▸ Collected data:
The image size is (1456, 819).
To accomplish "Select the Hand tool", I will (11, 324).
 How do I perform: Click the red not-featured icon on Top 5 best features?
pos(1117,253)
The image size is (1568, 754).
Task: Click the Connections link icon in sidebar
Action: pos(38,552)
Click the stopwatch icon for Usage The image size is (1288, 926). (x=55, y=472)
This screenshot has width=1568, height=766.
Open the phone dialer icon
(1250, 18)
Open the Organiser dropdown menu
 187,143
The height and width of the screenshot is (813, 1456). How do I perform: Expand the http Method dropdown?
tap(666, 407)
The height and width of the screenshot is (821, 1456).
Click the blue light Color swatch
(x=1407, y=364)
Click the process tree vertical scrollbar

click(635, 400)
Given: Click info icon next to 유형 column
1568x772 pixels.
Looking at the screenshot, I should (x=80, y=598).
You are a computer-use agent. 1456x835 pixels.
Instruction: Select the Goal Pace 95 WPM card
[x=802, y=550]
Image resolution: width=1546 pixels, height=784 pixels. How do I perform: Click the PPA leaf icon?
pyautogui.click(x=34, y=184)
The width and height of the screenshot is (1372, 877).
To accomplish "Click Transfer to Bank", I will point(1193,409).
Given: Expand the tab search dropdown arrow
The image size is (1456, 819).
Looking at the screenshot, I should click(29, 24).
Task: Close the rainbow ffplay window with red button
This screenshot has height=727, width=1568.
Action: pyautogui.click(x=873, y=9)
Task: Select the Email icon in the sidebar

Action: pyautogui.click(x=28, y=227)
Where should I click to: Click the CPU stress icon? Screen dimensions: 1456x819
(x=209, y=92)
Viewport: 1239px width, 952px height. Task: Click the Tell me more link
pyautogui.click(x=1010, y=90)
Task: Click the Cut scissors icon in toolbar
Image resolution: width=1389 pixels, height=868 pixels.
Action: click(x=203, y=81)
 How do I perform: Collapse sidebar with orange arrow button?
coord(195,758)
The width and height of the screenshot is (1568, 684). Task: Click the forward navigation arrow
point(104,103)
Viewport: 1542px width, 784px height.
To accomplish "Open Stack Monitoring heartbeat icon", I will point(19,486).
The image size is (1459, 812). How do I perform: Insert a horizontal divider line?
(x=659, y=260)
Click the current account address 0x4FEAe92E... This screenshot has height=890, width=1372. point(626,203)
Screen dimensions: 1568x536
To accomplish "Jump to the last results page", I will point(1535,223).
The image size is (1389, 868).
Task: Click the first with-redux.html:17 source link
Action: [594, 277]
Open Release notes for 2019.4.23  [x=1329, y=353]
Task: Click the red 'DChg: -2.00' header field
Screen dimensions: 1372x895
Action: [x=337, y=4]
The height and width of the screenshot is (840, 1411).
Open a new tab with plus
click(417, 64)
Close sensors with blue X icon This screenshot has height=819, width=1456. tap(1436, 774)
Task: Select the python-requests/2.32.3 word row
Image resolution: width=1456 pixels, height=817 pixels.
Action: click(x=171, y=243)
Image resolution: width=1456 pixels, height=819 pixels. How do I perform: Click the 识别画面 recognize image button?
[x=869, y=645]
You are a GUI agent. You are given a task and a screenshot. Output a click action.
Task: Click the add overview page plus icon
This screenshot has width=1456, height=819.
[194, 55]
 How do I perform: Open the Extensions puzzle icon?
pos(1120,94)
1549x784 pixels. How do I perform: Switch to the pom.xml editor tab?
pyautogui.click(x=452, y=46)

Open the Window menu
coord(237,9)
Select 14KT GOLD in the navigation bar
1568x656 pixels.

▸ Directions:
Exactly as written above, copy every line.

▸ Your solution:
The image size is (1456, 819).
To accomplish "Select the Hand tool", I will (11, 324).
 How do I perform: Click the red not-featured icon on Top 5 best features?
pos(1117,253)
The image size is (1568, 754).
Task: Click the Connections link icon in sidebar
Action: pos(38,552)
Click the stopwatch icon for Usage The image size is (1288, 926). (x=55, y=472)
This screenshot has width=1568, height=766.
Open the phone dialer icon
(1250, 18)
Open the Organiser dropdown menu
 187,143
The height and width of the screenshot is (813, 1456). How do I perform: Expand the http Method dropdown?
tap(666, 407)
The height and width of the screenshot is (821, 1456).
Click the blue light Color swatch
(x=1407, y=364)
Click the process tree vertical scrollbar

click(635, 400)
Given: Click info icon next to 유형 column
1568x772 pixels.
Looking at the screenshot, I should (x=80, y=598).
You are a computer-use agent. 1456x835 pixels.
Instruction: Select the Goal Pace 95 WPM card
[x=802, y=550]
Image resolution: width=1546 pixels, height=784 pixels. How do I perform: Click the PPA leaf icon?
pyautogui.click(x=34, y=184)
The width and height of the screenshot is (1372, 877).
To accomplish "Click Transfer to Bank", I will point(1193,409).
Given: Expand the tab search dropdown arrow
The image size is (1456, 819).
Looking at the screenshot, I should click(29, 24).
Task: Close the rainbow ffplay window with red button
This screenshot has height=727, width=1568.
Action: pyautogui.click(x=873, y=9)
Task: Select the Email icon in the sidebar

Action: pyautogui.click(x=28, y=227)
Where should I click to: Click the CPU stress icon? Screen dimensions: 1456x819
(x=209, y=92)
Viewport: 1239px width, 952px height. Task: Click the Tell me more link
pyautogui.click(x=1010, y=90)
Task: Click the Cut scissors icon in toolbar
Image resolution: width=1389 pixels, height=868 pixels.
Action: click(x=203, y=81)
 How do I perform: Collapse sidebar with orange arrow button?
coord(195,758)
The width and height of the screenshot is (1568, 684). Task: Click the forward navigation arrow
point(104,103)
Viewport: 1542px width, 784px height.
To accomplish "Open Stack Monitoring heartbeat icon", I will point(19,486).
The image size is (1459, 812). How do I perform: Insert a horizontal divider line?
(x=659, y=260)
Click the current account address 0x4FEAe92E... This screenshot has height=890, width=1372. point(626,203)
Screen dimensions: 1568x536
To accomplish "Jump to the last results page", I will point(1535,223).
The image size is (1389, 868).
Task: Click the first with-redux.html:17 source link
Action: [594, 277]
Open Release notes for 2019.4.23  [x=1329, y=353]
Task: Click the red 'DChg: -2.00' header field
Screen dimensions: 1372x895
Action: [x=337, y=4]
The height and width of the screenshot is (840, 1411).
Open a new tab with plus
click(417, 64)
Close sensors with blue X icon This screenshot has height=819, width=1456. tap(1436, 774)
Task: Select the python-requests/2.32.3 word row
Image resolution: width=1456 pixels, height=817 pixels.
Action: click(x=171, y=243)
Image resolution: width=1456 pixels, height=819 pixels. How do I perform: Click the 识别画面 recognize image button?
[x=869, y=645]
You are a GUI agent. You are given a task and a screenshot. Output a click action.
Task: Click the add overview page plus icon
This screenshot has width=1456, height=819.
[194, 55]
 How do I perform: Open the Extensions puzzle icon?
pos(1120,94)
1549x784 pixels. How do I perform: Switch to the pom.xml editor tab?
pyautogui.click(x=452, y=46)

Open the Window menu
coord(237,9)
Select 14KT GOLD in the navigation bar
1568x656 pixels.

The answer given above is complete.